Despite such assurances, critics are not convinced that the low-level radioactive materials at the Lynas project will be safe.
“The word ‘low’ here is just a matter of perception — it’s a carcinogen,” said Dr. Jayabalan A. Thambyappa, a general practitioner physician and toxicologist. He has treated leukemia victims whose illnesses he and others have attributed to the old Mitsubishi Chemical refinery.
That plant, on the other side of the Malay peninsula, closed in 1992 after years of sometimes violent demonstrations by citizens protesting its polluting effects. Now, in an engineering effort that has largely escaped the outside world’s notice, Mitsubishi is engaged in a $100 million cleanup.
Rare earths, a group of 17 elements, are not radioactive themselves. But virtually every rare earth ore deposit around the world contains, in varying concentrations, a slightly radioactive element called thorium.

Radiation concerns — along with low-cost Chinese competition — eventually forced the closing of all rare earth refineries in Japan. It was during this phase-out that Mitsubishi moved its refining operation to Malaysia, where old tin mines had left behind thousands of tons of semiprocessed slag that was rich in rare earth ore. It also had extremely high levels of radioactive thorium.
The new Lynas refinery, with nearly two dozen interconnected buildings and 50 acres of floor space, will house the latest in pollution control equipment and radiation sensors. A signature feature will be 12 acres of interim storage pools that will be lined with dense plastic and sit atop nearly impermeable clay, to hold the slightly radioactive byproducts until they can be carted away.
But carted to where? That is still an open question.

——————————

What the task asks: Retype the rare earths passage word for word, everything from "Despite such assurances, critics" down to "a $100 million cleanup.".

Data shown:
——————————

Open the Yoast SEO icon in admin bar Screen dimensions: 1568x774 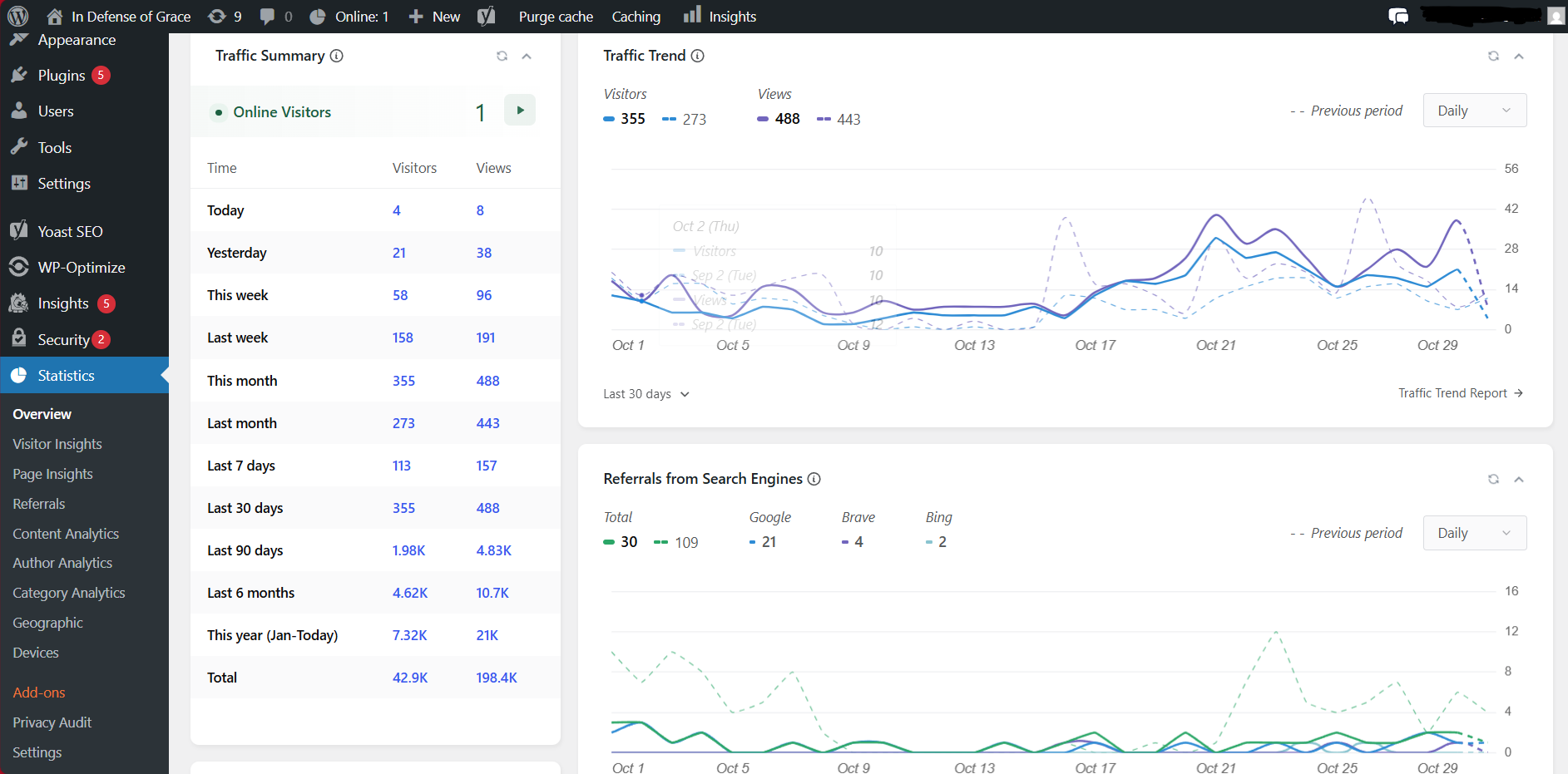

——————————

Problem solution:
Despite such assurances, critics are not convinced that the low-level radioactive materials at the Lynas project will be safe.
“The word ‘low’ here is just a matter of perception — it’s a carcinogen,” said Dr. Jayabalan A. Thambyappa, a general practitioner physician and toxicologist. He has treated leukemia victims whose illnesses he and others have attributed to the old Mitsubishi Chemical refinery.
That plant, on the other side of the Malay peninsula, closed in 1992 after years of sometimes violent demonstrations by citizens protesting its polluting effects. Now, in an engineering effort that has largely escaped the outside world’s notice, Mitsubishi is engaged in a $100 million cleanup.